HC Deb 23 November 1908 vol 196 cc1804-6
MR. A. J. BALFOUR (City of London)

There are two points I want to put to the Prime Minister in connection with the business of the House. The first is a special point relating to the Education Bill. The right hon. Gentleman has informed the House he intends to take the Second Reading on Wednesday. Has he considered the very special peculiar circumstances attending the introduction of that Bill? It was put in on Friday without any statement at all. Only two or three days are to elapse between this technical First Reading and the substantial debate on the Second Reading, and it is not possible for Members of this House to receive adequate information as to the way the proposals of the Government are received throughout the country in time to form an opinion upon the Second Reading. Very earnestly I press upon the consideration of the Prime Minister whether it would not be more consonant with the general convenience of the House that this Second Reading should be put off until Monday next. Then as to my second point. The Government have introduced a new and very important measure in the middle of an autumn session, and, whereas we were left in some doubt before as to what was likely to be the general course of public business until the House is prorogued, such doubt as we had before is now intensified, and I cannot now conjecture what the scheme of the Government is as to the business for the remainder of the session. It would be a great advantage to every individual Member if the right hon. Gentleman could give us some forecast as to the manner in which he proposes to divide the time of the session amongst the various projects of the Government and how long he thinks the autumn session is likely to last.


With regard to the first of the right hon. Gentleman's Questions, I must say that the Government regard it as essential, if the Education Bill is to go through, as they hope it may, with something approaching general consent, that we should get the Second Reading of the Bill this week. If that is so, I think it would be to the advantage of the House and in the interests of general discussion that we should be able to devote two full Parliamentary nights to it—Wednesday and Thursday. As at present advised, having regard to the very long discussion which has taken place in this House and in the country as to the main points involved, and the detailed Memorandum which was circulated with the Bill on Saturday morning, I do not think any substantial advantage would be gained by postponing the opening of the Second Reading debate for one day. As to the more general Question put to me by the right hon. Gentleman, I had no notice of it, and it is one which requires very careful consideration. I do not think I can be expected, therefore, to make any definite statement as to the allocation of time during the remainder of the session until we know, at any rate, what are to be the fortunes of the Licensing Bill elsewhere. At present we do not know that. Obviously that must have a great effect upon the allocation of time in this House, but I will make a statement at the earliest possible moment.

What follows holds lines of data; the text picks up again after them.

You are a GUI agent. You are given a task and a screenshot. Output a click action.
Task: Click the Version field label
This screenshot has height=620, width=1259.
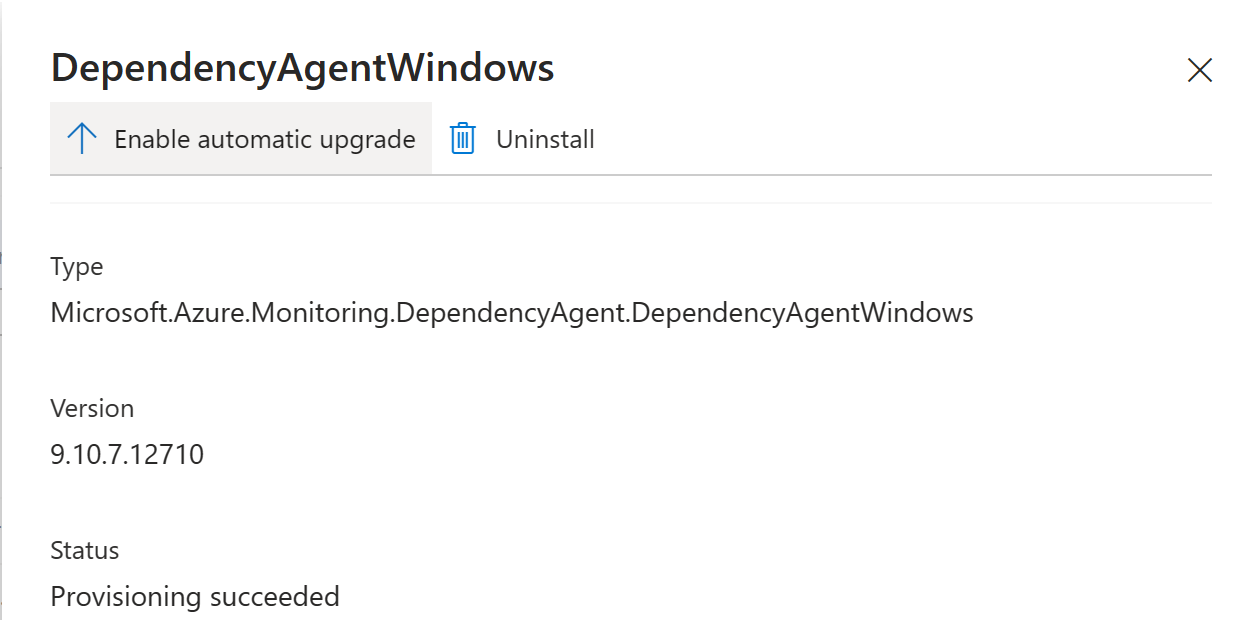tap(92, 408)
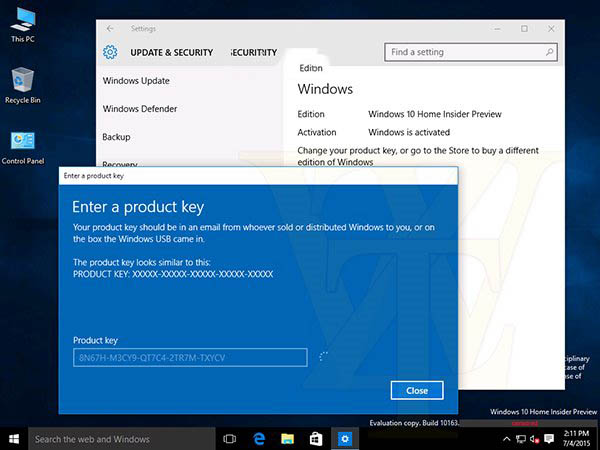Click the volume icon in system tray
Viewport: 600px width, 450px height.
click(x=532, y=439)
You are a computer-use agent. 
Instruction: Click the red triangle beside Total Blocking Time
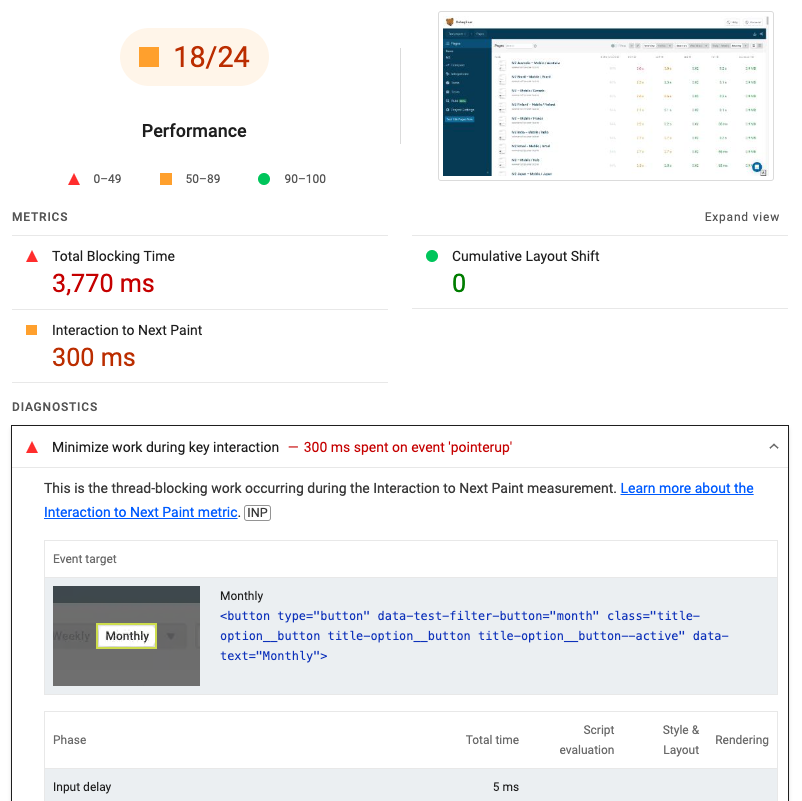[x=32, y=257]
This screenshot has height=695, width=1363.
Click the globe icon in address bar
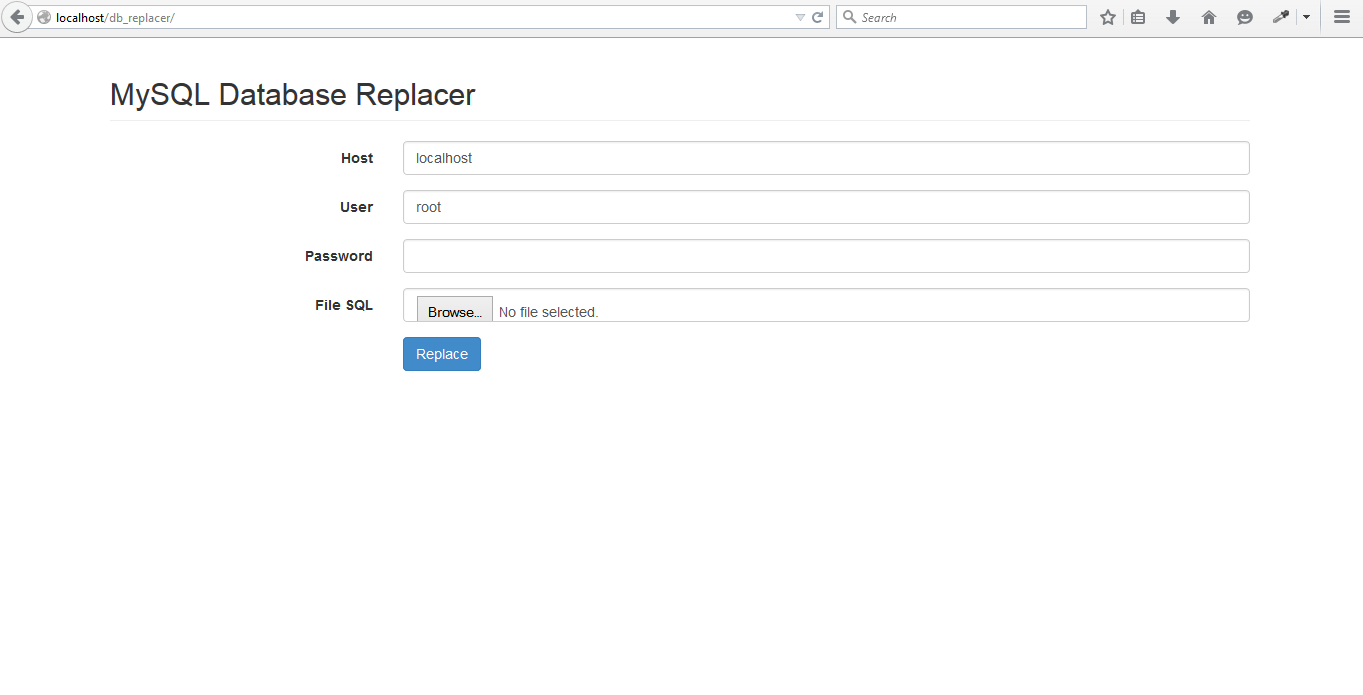click(x=42, y=17)
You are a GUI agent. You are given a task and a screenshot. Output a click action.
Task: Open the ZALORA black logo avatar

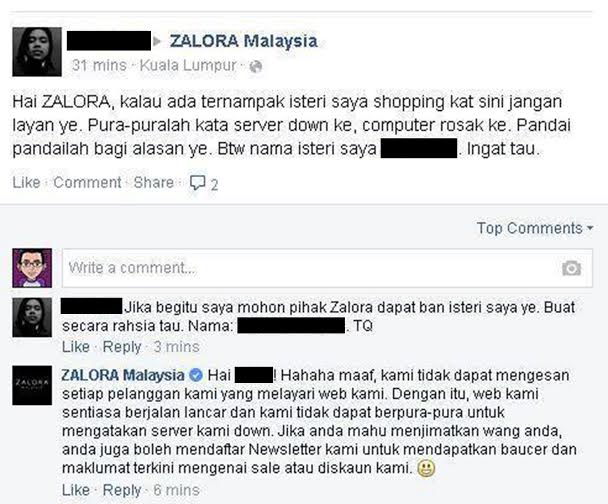32,385
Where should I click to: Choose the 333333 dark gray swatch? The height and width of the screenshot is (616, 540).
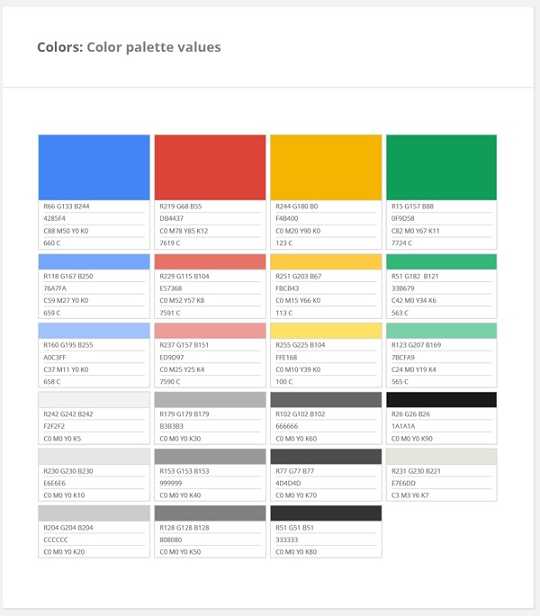326,513
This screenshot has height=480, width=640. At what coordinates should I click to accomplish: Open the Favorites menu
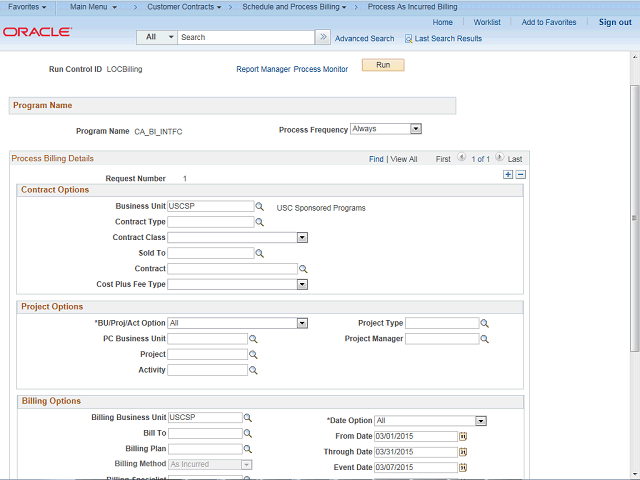(28, 7)
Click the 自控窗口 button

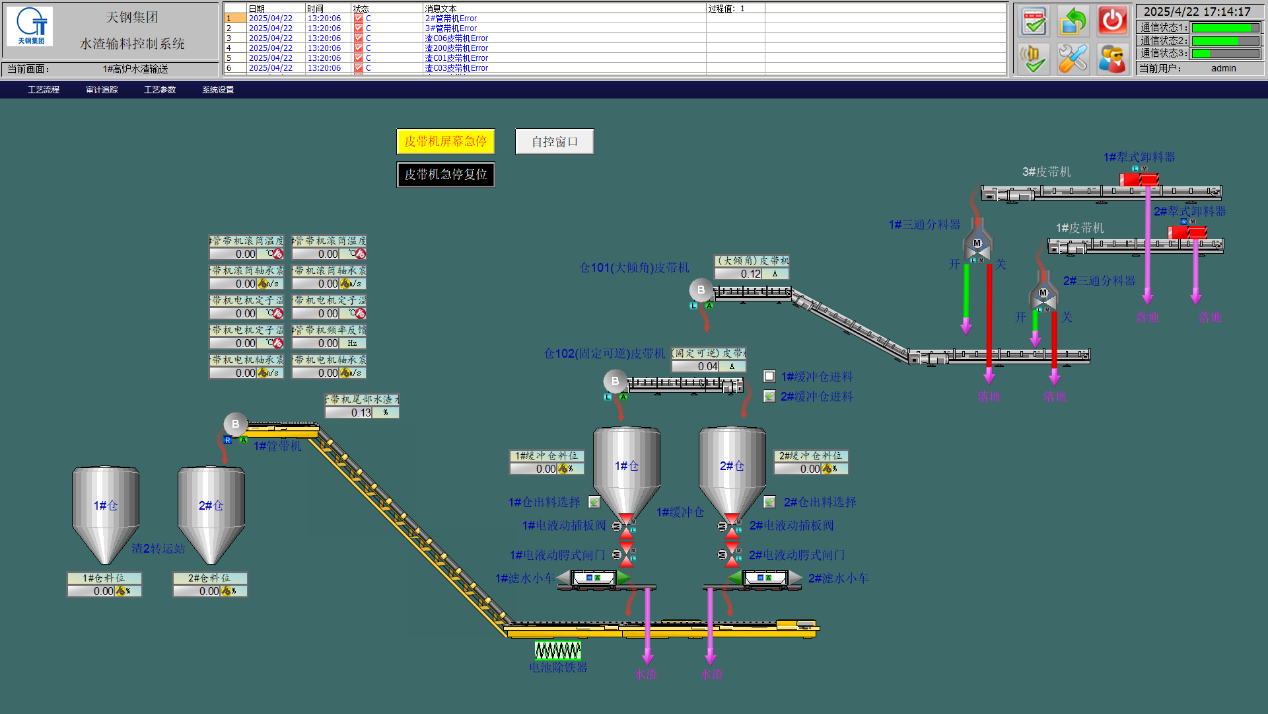click(x=554, y=142)
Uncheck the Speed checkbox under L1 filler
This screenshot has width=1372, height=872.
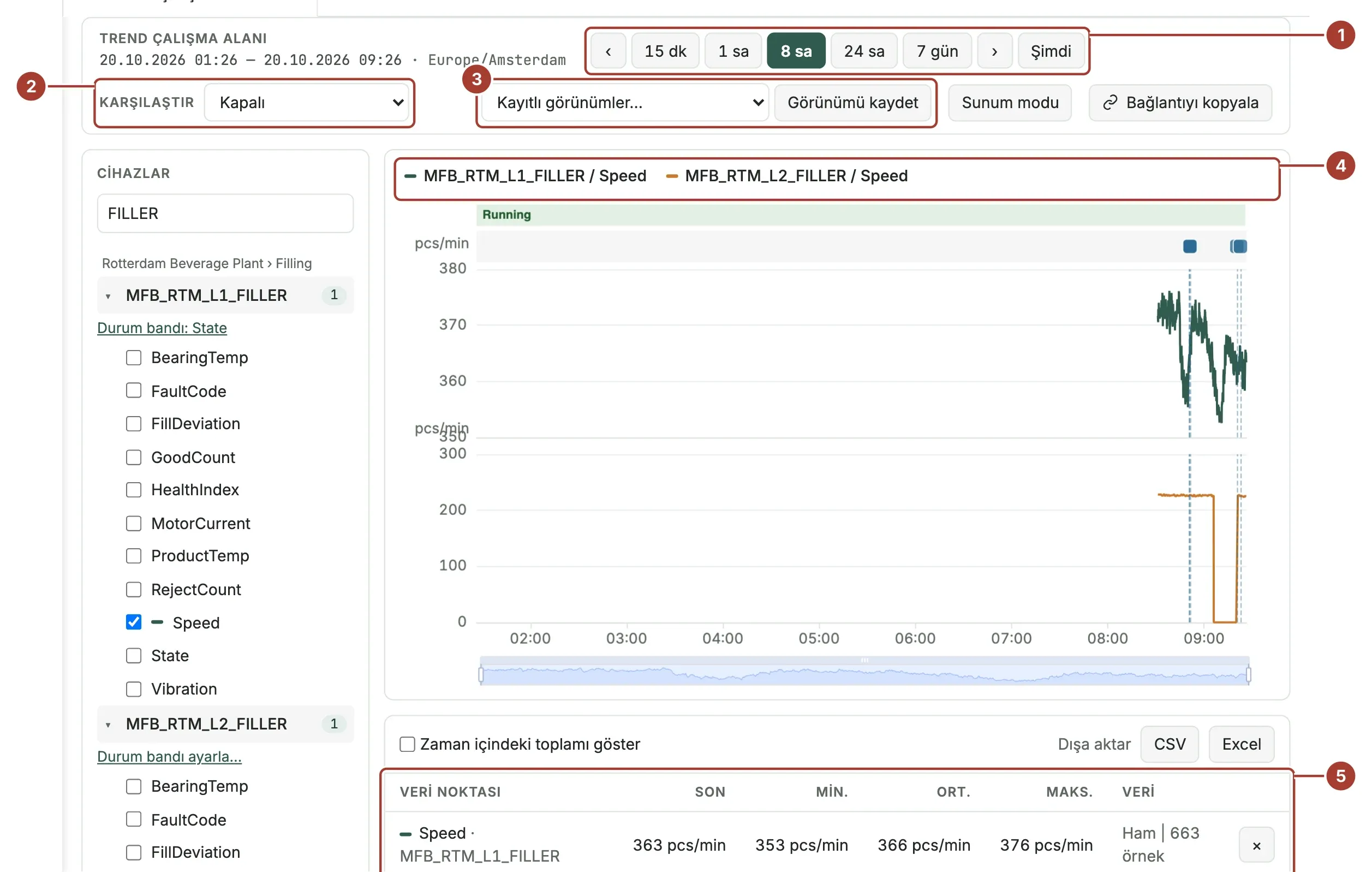pos(133,622)
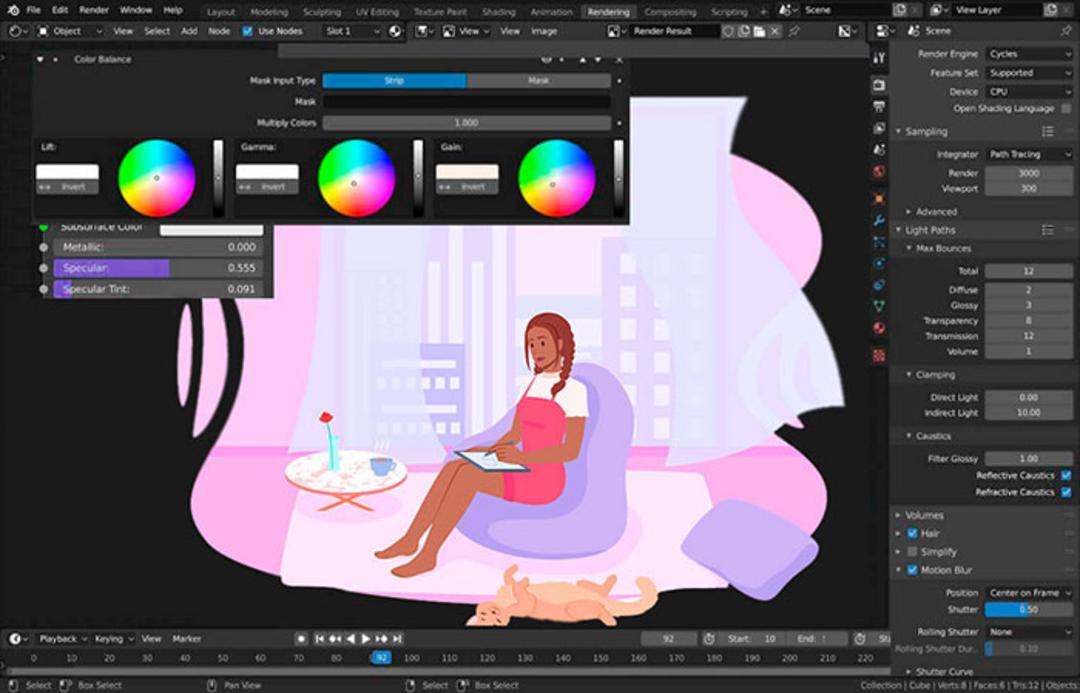This screenshot has height=693, width=1080.
Task: Open the Output properties printer icon
Action: (x=879, y=107)
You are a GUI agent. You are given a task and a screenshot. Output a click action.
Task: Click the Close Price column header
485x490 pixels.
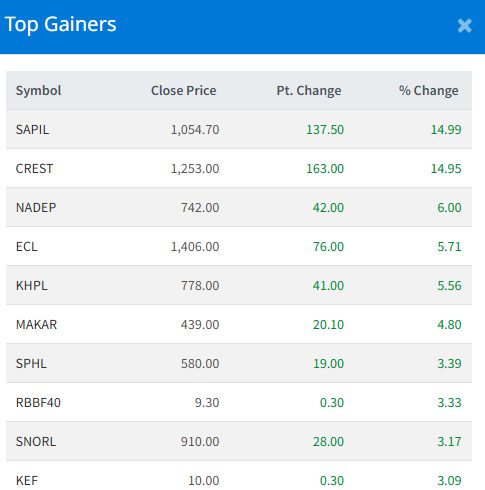click(184, 90)
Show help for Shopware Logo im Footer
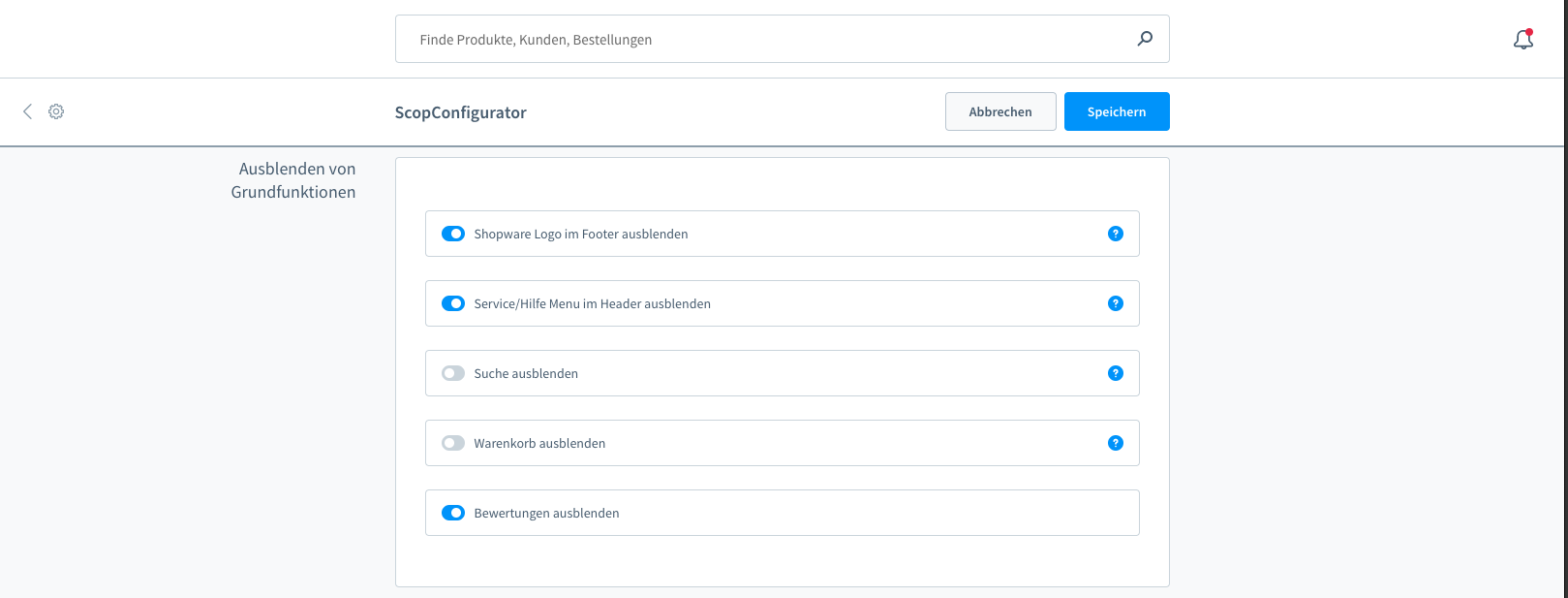 [1116, 234]

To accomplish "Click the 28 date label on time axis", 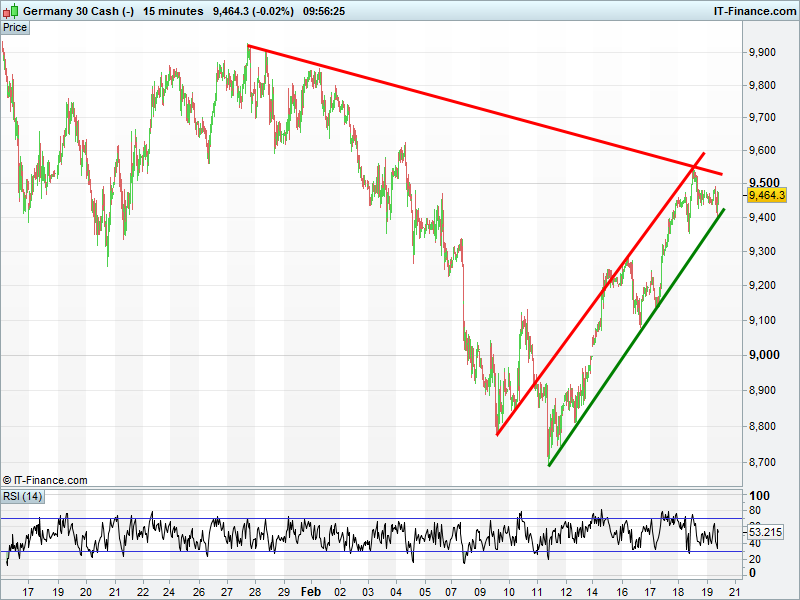I will tap(255, 591).
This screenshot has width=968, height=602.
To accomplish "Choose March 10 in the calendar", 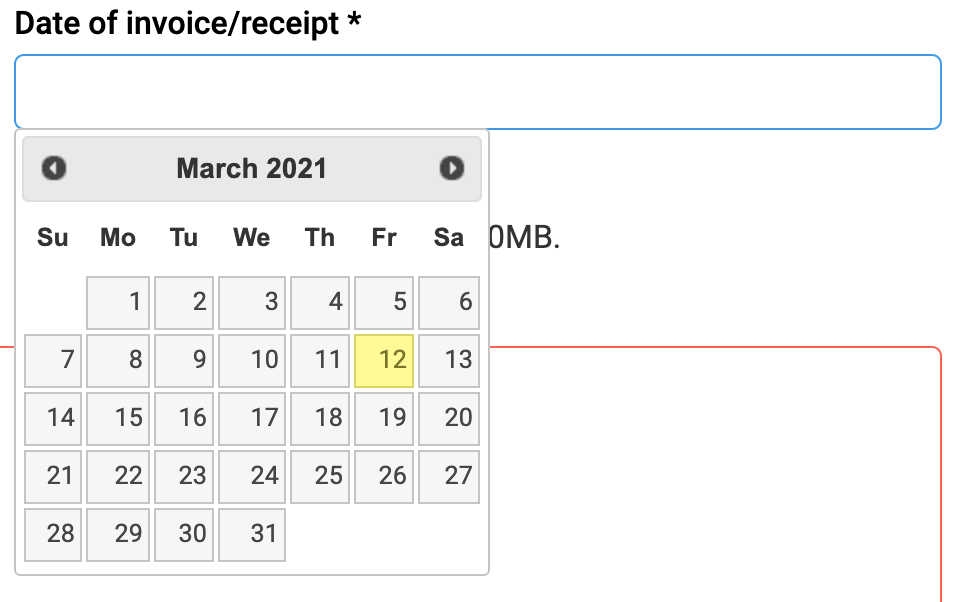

LORD EDMUND TALBOT (Sussex, Chichester)

, speaking on behalf of the Roman Catholic community, which he said would have to give the Bill the most resolute and determined opposition, urged the Prime Minister in common fairness to allow them a little more time before taking the Second Reading. It was of extreme importance for these education questions to be discussed, and it was impossible for the community he represented to get up their case by Wednesday.


I am most anxious to consult the special wishes of the community the noble Lord represents, but I imagine the points on which they are specially concerned are rather Committee points than Second Reading points.


Surely Monday will be much too early to take the Committee stage.


It would not be in order for me to discuss the decision arrived at by the right hon. Gentleman. But, in view of the special circumstances, will not the Prime Minister lay upon the Table of the House a Paper giving in a clear and detailed form the financial operations and results this Bill will have upon the fortunes of the various classes of schools concerned?


My right hon. friend the President of the Board of Education is not here at present, but I think we will be able to do that. I will do my best.


, as an English Catholic representative, pressed for more time to be allowed before the Second Reading of the Education Bill was taken.


I can only repeat that I think the points the community my hon. friend represents are interested in are points more for Committee than for Second Reading.